Together, our studies suggest a putative multi-targeted mechanotransductive process in hPSCs where soft PMAs inhibit Smad phosphorylation while activating Lats, an actin-binding protein²⁴, during disassembly of actin microfilaments. This in turn phosphorylates YAP to prevent nuclear translocation of phosphoSmads and inhibit subsequent activation of Smad target genes (Supplementary Fig. 18).

The Hippo-YAP signaling pathway is highly conserved and under intense study given its importance in development and cancer. The current view implicates Hippo signaling regulated by cell polarity and adhesion proteins. Our data reveal functional crosstalk between Hippo-YAP signaling and the classic mechanotransductive components, Rho GTPase and the actomyosin CSK, in hPSCs. Other mechanosensory components, such as adhesion molecules including integrins and cadherins and cell morphology, may also regulate Hippo-YAP signaling in hPSCs. Supporting this view, increased internalization of integrins in mesenchymal stem cells on soft substrates represses Smad 1/5/8 phosphorylation and induces neurogenic differentiation²⁵. Also, NIH/3T3 cell morphology regulates the Hippo pathway¹⁶.

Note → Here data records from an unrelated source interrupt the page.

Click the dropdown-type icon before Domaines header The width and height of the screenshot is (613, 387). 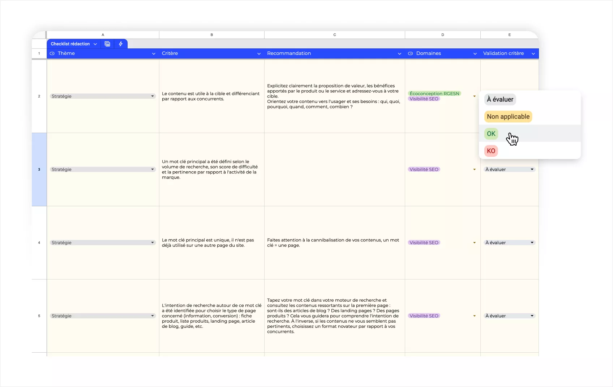click(x=410, y=53)
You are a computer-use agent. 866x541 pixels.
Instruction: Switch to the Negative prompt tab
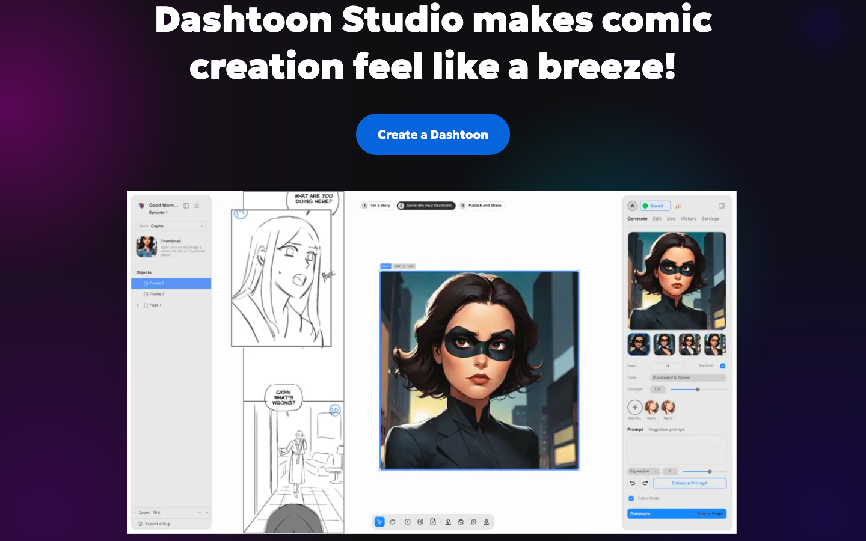point(667,430)
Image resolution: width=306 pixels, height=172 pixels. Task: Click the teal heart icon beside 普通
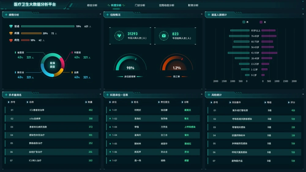click(11, 26)
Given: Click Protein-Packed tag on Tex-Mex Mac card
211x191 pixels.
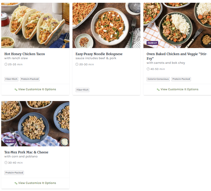Looking at the screenshot, I should tap(14, 173).
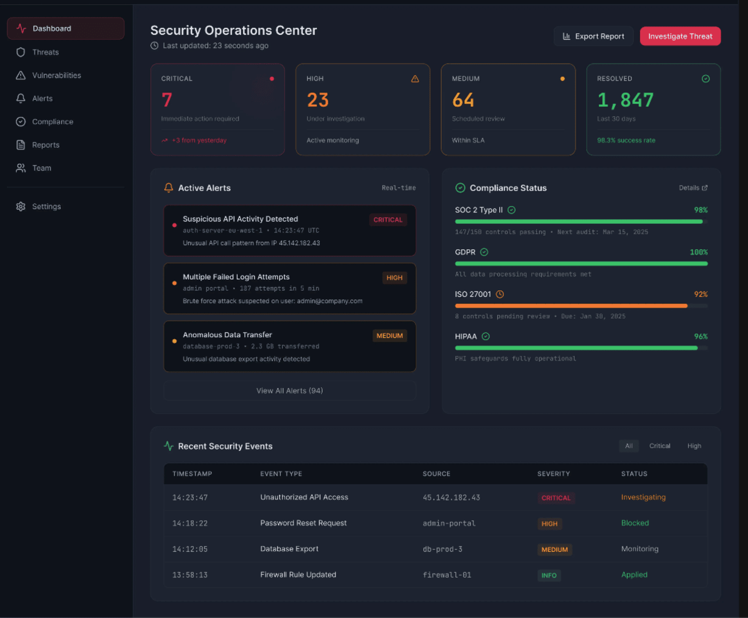Select the Dashboard pulse icon in sidebar
This screenshot has height=618, width=748.
tap(21, 28)
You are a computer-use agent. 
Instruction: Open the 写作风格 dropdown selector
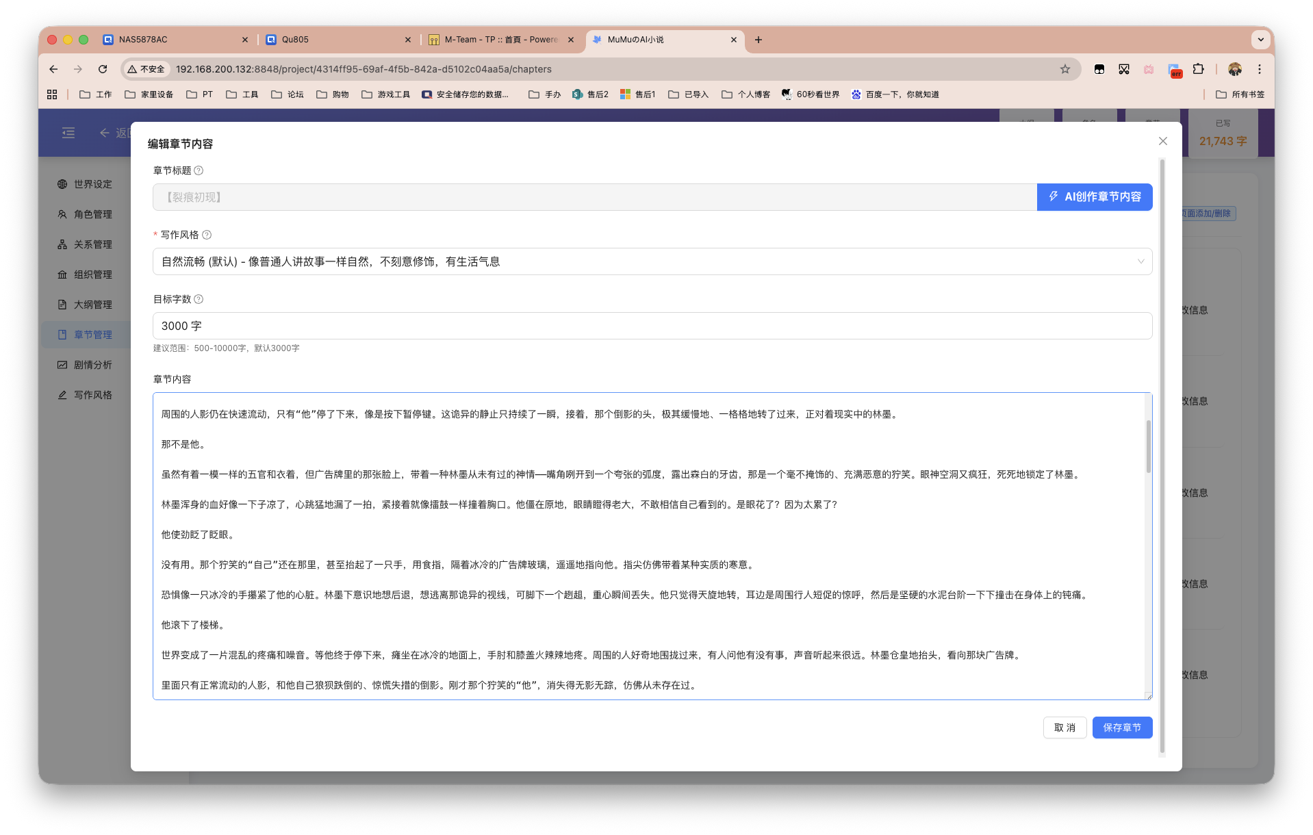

By combining dual Smad inhibition with PMAs, we generated high-yield and -purity functional MNs from hPSCs. PMAs are fully defined substrates that can be mass-produced for large-scale hPSC culture. We demonstrate that like many human adult stem cells^26–30, hPSCs are intrinsically mechanosensitive and substrate rigidity is an in vitro extracellular switch that directs NE vs. NC lineage decisions and anterior vs. posterior patterning. Mechanical properties of the extracellular matrix in vivo may act as a “mechanical organizer” synergizing with morphogens to direct neural plate specification and anterior-posterior axis formation during neurulation.